Koussevitzky rehearses Bruckner's 7th.

Serge Koussevitzky And The Boston Symphony Rehearse The Music Of Bruckner – 1949 – Past Daily Weekend Gramophone

Koussevitzky rehearses Bruckner's 7th.
Koussevitzky rehearses Bruckner’s 7th.

Boston Symphony, Serge Koussevitzky, Conductor – rehearse Bruckner: Symphony Nr. 7 – April 18, 1949 – Gordon Skene Sound Collection

Continuing the series of Boston Symphony rehearsal broadcasts. This one features the Boston Symphony under their then-music Director Serge Koussevitzky in a rehearsal of the Symphony Number 7 of Anton Bruckner.

Koussevitzky’s appointment as conductor of the Boston Symphony Orchestra (BSO) was the beginning of a golden era for the ensemble that would continue until 1949. Over that 25-year period, he built the ensemble’s reputation into that of a leading American orchestra. Together with Gertrude Robinson Smith he played a central role in developing the orchestra’s internationally acclaimed summer concert and educational programs at Tanglewood where today the 5,700-seat main performance venue bears his name. In the early 1940s, he discovered a young tenor named Alfred Cocozza (who would later be known as Mario Lanza), and provided him with a scholarship to attend Tanglewood. With the Boston Symphony he made numerous recordings, most of which were well regarded by critics. His students and protégés included Leonard Bernstein, Eleazar de Carvalho, Samuel Adler, and Sarah Caldwell. Bernstein once received a pair of cufflinks from Koussevitzky as a gift, and thereafter wore them at every concert he conducted.

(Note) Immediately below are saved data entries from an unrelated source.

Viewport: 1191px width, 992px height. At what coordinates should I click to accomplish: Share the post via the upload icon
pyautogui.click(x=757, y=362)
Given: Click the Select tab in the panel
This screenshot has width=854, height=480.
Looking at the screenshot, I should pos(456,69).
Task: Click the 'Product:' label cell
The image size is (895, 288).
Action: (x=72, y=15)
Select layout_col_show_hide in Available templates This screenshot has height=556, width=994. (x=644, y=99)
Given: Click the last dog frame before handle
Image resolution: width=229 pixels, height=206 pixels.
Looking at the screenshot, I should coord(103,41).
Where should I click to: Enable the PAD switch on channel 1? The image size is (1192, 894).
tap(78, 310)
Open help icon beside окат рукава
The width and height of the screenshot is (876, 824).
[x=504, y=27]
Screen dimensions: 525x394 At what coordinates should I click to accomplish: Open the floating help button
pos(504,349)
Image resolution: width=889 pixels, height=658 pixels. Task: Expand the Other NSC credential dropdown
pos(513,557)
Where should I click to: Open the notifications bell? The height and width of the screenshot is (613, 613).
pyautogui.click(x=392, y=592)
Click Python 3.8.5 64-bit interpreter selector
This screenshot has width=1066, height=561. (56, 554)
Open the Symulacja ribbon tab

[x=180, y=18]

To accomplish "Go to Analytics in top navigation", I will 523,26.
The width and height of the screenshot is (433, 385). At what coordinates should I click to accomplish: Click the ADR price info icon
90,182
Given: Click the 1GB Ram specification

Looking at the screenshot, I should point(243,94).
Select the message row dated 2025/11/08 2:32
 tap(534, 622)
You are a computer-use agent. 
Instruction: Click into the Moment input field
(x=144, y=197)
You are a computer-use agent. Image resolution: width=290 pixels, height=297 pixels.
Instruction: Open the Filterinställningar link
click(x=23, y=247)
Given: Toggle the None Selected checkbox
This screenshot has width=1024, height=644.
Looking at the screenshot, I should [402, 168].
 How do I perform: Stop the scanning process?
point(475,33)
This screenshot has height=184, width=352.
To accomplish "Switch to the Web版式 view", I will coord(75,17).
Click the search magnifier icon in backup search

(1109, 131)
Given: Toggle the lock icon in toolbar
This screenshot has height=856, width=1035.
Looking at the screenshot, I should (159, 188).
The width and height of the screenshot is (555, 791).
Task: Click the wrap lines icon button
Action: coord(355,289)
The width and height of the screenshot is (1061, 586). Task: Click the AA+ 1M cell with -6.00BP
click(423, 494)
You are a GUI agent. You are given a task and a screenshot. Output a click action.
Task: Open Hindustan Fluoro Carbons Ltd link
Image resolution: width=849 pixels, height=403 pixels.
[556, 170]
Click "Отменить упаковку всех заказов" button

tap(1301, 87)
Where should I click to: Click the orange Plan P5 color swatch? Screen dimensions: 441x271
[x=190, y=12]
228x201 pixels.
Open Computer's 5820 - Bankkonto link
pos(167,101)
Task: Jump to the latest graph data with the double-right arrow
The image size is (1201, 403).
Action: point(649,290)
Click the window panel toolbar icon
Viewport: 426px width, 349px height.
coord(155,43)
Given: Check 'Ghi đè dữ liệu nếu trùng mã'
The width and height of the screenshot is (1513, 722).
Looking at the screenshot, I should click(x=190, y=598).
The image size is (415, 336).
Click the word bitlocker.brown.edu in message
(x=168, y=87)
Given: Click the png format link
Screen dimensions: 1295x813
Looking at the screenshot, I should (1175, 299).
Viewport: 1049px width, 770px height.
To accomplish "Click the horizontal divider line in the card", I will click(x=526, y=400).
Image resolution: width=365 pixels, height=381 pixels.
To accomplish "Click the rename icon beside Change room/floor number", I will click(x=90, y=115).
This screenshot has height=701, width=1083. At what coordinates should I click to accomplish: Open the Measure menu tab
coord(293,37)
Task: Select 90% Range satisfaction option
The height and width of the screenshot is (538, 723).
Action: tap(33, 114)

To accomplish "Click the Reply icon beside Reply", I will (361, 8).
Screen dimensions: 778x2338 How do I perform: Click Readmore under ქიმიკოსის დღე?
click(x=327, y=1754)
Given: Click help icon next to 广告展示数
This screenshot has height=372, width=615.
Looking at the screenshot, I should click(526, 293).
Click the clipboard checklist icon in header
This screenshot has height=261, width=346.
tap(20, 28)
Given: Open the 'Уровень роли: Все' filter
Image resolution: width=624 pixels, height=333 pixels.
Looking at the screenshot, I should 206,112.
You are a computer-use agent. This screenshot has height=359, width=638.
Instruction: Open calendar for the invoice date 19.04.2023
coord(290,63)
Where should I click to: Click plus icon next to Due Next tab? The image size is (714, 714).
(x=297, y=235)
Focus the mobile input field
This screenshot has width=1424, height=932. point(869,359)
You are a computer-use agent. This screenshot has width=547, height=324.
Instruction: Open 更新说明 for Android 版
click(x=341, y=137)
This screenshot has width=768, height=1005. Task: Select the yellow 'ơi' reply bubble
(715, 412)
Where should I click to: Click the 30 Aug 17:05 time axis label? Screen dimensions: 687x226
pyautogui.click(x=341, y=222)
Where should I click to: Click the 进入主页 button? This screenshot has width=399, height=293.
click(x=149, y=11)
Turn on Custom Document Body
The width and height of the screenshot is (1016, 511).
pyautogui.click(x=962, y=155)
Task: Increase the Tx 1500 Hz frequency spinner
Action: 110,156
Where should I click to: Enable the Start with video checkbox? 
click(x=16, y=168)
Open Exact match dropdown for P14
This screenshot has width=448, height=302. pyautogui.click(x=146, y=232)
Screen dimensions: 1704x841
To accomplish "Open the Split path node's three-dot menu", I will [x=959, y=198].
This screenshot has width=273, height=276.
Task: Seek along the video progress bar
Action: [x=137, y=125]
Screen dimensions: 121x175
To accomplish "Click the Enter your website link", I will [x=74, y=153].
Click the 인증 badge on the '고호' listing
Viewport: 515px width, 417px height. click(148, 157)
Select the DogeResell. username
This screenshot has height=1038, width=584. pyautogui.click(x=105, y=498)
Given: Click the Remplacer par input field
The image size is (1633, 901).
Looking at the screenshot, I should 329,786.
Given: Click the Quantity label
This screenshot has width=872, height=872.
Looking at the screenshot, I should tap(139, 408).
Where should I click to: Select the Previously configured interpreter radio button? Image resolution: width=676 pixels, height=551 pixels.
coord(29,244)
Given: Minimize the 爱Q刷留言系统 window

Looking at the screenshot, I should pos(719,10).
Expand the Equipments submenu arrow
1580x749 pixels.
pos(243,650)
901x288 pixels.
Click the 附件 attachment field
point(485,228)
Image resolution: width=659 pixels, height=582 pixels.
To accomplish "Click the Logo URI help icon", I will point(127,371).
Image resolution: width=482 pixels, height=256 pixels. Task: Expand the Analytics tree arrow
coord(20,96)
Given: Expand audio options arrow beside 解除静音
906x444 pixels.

It’s too bad Koussevitzky never made a commercial recording of this symphony. But at the time, Bruckner wasn’t an easy tackle for a record company. RCA-Victor was still selling 78’s and getting ready to introduce 45’s. And since the majority of symphonies of Anton Bruckner were long, he would have been a hard sell to a public not all that familiar with him. Columbia, on the other hand, was getting ready to introduce the lp to the record buying public. By 1951 there were several different versions of most of the Bruckner symphonies, but by that time, Serge Koussevizky had already passed away.

Still, here’s an opportunity to hear the legendary Koussevitzky in rehearsal of  Bruckner’s Symphony  Number 7 – as broadcast by NBC Radio and narrated (to the point of distraction) by music critic Olin Downes. It was originally aired on April 18, 1949.